Quelle est la particularité de ces nouveaux bogies ?

Ils ont un double atout. Dans les courbes, ces bogies permettent aux essieux de pivoter afin de se positionner en permanence de manière perpendiculaire à la voie, ce qui permet de diminuer sensiblement l’usure du rail puisqu’ainsi les roues épousent mieux le rail. Ça c’est pour le premier atout. Deuxième atout, ces nouveaux bogies permettent aux trains de ne pas pencher vers l’extérieur par un système qui contre la force centrifuge que nous appelons la compensation du gîte (les CFF appellent ce système compensation du dévers, ndlr). Cela offre un meilleur confort aux voyageurs et fait gagner de la vitesse. Ce sont ces atouts que nous avons analysés dans notre étude, et nousavons estimé les bénéfices financiers que CFF Infrastructure pourrait tirer de ces nouveaux bogies.

Grâce à cette étude, n’avez-vous pas l’impression d’avoir donné un coup de pouce à Bombardier ?

Cela fait partie de nos compétences de travailler sur mandat pour des entreprises privées ou pour des pouvoirs publics. Si Siemens ou Stadler nous avaient contactés pour une étude, nous aurions travaillé avec eux. Notre collaboration avec Bombardier a pris fin lorsque nous leur avons remis notre étude. Nous avons refusé de suivre ce dossier dans sa phase commerciale. Ceci dit, j’aurais bien vu les CFF, voire l’Office fédéral des transports, nous commander une telle étude puisque ces nouveaux bogies devront être homologués.

Avez-vous eu l’occasion de chercher des solutions à la saturation du trafic ferroviaire ?

Nous avons effectué plusieurs études pour trouver une solution à la saturation du trafic entre Lausanne et Genève. Nous sommes arrivés à la conclusion qu’une troisième voie tout au long du parcours ne serait pas la panacée. L’horaire cadencé coordonné – l’horaire Rail 2000 – a une propriété de symétrie, ce qui fait que c’est uniquement dans des secteurs précis qu’il faudrait une troisième, voire une quatrième voie, pour permettre aux trains de se croiser. C’est une conclusion à laquelle sont aussi arrivés les CFF.

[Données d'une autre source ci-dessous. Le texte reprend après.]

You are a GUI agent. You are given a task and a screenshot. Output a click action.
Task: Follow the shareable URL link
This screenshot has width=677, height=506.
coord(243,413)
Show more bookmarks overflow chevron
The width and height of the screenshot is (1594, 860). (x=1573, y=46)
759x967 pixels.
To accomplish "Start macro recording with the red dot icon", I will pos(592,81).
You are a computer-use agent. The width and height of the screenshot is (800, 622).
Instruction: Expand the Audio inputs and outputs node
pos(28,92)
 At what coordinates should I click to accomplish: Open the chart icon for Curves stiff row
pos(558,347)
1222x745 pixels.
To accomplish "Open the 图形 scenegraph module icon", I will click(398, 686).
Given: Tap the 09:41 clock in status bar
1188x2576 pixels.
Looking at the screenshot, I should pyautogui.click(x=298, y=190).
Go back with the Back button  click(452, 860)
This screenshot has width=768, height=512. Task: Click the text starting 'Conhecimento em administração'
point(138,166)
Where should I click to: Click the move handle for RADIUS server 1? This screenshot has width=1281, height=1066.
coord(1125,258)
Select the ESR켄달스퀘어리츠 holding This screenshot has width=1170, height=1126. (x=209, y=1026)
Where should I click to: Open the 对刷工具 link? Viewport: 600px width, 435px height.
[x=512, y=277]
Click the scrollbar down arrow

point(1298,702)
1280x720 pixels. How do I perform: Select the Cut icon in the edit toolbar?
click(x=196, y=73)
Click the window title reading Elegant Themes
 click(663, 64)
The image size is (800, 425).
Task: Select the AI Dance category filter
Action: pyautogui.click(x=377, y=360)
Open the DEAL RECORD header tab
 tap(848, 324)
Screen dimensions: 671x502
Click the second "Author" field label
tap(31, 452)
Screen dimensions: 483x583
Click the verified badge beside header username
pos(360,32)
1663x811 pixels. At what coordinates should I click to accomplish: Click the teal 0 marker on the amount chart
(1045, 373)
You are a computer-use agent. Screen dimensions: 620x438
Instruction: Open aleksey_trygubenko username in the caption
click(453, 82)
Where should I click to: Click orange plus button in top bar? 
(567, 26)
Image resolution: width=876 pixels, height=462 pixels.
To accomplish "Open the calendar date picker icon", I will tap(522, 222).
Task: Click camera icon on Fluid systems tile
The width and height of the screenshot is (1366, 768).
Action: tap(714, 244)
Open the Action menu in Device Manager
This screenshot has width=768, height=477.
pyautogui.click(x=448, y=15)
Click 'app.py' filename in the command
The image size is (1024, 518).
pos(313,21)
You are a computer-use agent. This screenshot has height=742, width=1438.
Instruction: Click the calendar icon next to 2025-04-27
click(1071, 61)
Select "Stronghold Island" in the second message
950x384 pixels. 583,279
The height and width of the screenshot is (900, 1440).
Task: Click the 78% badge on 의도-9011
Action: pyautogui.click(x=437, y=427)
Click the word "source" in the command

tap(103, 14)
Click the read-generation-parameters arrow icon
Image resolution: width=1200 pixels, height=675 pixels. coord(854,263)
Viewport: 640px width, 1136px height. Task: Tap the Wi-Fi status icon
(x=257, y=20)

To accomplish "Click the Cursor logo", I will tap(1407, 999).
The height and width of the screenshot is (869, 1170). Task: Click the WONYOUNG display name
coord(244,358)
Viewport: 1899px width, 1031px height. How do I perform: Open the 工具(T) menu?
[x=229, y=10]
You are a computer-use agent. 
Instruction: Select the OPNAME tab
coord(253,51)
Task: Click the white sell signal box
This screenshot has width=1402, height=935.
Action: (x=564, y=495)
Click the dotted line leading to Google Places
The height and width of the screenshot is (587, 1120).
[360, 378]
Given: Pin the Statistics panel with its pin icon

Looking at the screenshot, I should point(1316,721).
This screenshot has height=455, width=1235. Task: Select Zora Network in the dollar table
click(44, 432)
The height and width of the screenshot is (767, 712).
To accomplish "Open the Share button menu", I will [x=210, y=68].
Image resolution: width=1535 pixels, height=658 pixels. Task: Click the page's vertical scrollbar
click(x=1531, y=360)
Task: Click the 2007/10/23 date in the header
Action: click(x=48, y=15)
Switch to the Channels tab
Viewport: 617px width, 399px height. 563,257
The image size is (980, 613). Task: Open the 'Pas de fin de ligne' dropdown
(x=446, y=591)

Propos recueillis par Alberto Cherubini

LES GAINS QU’ENGENDRERAIENT LES BOGIES BOMBARDIER

Le rapport de 41 pages que Bombardier a commandé à l’EPFL s’intitule « Importance relative des facteurs d’usure et de dégradation de la voie et influence et apports de l’innovation dans la construction du matériel roulant ». Ce rapport a calculé le potentiel d’économie qu’engendreraient les nouveaux trains deux étages équipés du système de bogie inédit ARS (Active Radial Steering). Résultat de la recherche : sur la ligne Genève–Saint-Gall, le coût de maintenance de la voie serait inférieur de l’ordre de 10 % à 20 % par rapport à des bogies conventionnels, soit une économie de 6 à 14 millions de francs sur un coût annuel de maintenance de 55 millions de francs engendré par le seul trafic des Intercity sur cette même ligne Genève–Saint-Gall. Le 12 mai, lors de la conférence de presse que les CFF ont mise sur pied pour annoncer l’attribution des 59 voitures deux étages à Bombardier, Vincent Ducrot, chef ad interim de la Division Voyageurs, a affirmé que « le système de compensation du dévers faisant l’objet de l’appel d’offres coûte nettement moins que 100 millions pour 59 trains et peut remplacer des développements d’infrastructure représentant plus d’un milliard de francs d’investissements ». Par ailleurs, ces bogies révolutionnaires permettront de réaliser une réduction de la consommation d’énergie équivalant à celle consommée par 150 ménages (calcul effectué en considérant que tous les Intercity qui roulent entre Genève et Saint-Gall sont équipés de bogies ARS).